Martin Paul Eve bio photo

Martin Paul Eve

Professor of Literature, Technology and Publishing at Birkbeck, University of London

Email Books Twitter Github Stackoverflow MLA CORE Institutional Repo ORCID ID  ORCID iD Wikipedia Pictures for Re-Use

I have a letter in today’s Times Higher Education repying to Marilyn Deegan on open-access books. The full, unedited version of the letter is in my institutional repository or below.

Dear Sir,

In her ‘Open access monograph dash could lead us off a cliff’ (Times Higher, 27th July 2017), Marilyn Deegan attacks a series of straw arguments about open access for books that have little basis in policy reality.

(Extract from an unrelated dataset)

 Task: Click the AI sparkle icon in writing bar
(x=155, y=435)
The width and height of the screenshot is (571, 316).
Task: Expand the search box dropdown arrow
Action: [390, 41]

First, Professor Deegan assumes that open access leads to the abolition of print and cites Sukanta Choudhury as saying that this would disadvantage scholars in areas with poor internet. Two of my monographs are open access. Both are available in print. The Crossick report recommended that print should remain. HEFCE’s mandate signal says that print should remain. Nobody in UK policy discussions around OA books is saying that we should ditch print. (One might also note that the global South has been a pioneer of OA in other disciplines. The SciELO platform for journals, for instance, is a truly remarkable product of South America.)

Second, Deegan assumes that Book Processing Charges are the way in which OA for books will be implemented. Again, no recommendation or assumption to this effect actually exists. The Crossick report and HEFCE’s own annex on the mandate state that a range of models will be necessary for the economics of OA books. The proposed mandate is pluralistic in models, not authoritarian. Further, there is also enough money allocated through QR, AHRC, and EHRC budgets to achieve the REF mandate (at a market-average level), were there the political will and incentive to spend ~1% of those budgets in this way, by my calculations.

Third, a Creative Commons license is unlikely to have any effect on the right to “mine” books, as Deegan claims. This is already enshrined as a valid exemption in UK copyright law and does not require a different license. Further, the risk of “appropriation” is exaggerated. Deegan acknowledges that the original source must be cited.

Fourth, Deegan seems surprised that I admit that there are economic challenges in implementing OA (for books and journals). Yet this is a consistent theme that I have reiterated in my writings for many years.

Finally, Deegan writes that OA will kill publishers and the monograph. Yet, the Academic Book of the Future report in which Deegan was involved claims that monograph sales have fallen from an average of 100 to 60 per book in the UK over the past decade (para 239). We seem to be doing a pretty good job of killing it as it stands. Are we, then, in fact, killing humanities readerships of long-form material for the sake of saving what is left of a publishing model where we sell just 60 copies of a book, often at rates that few can afford?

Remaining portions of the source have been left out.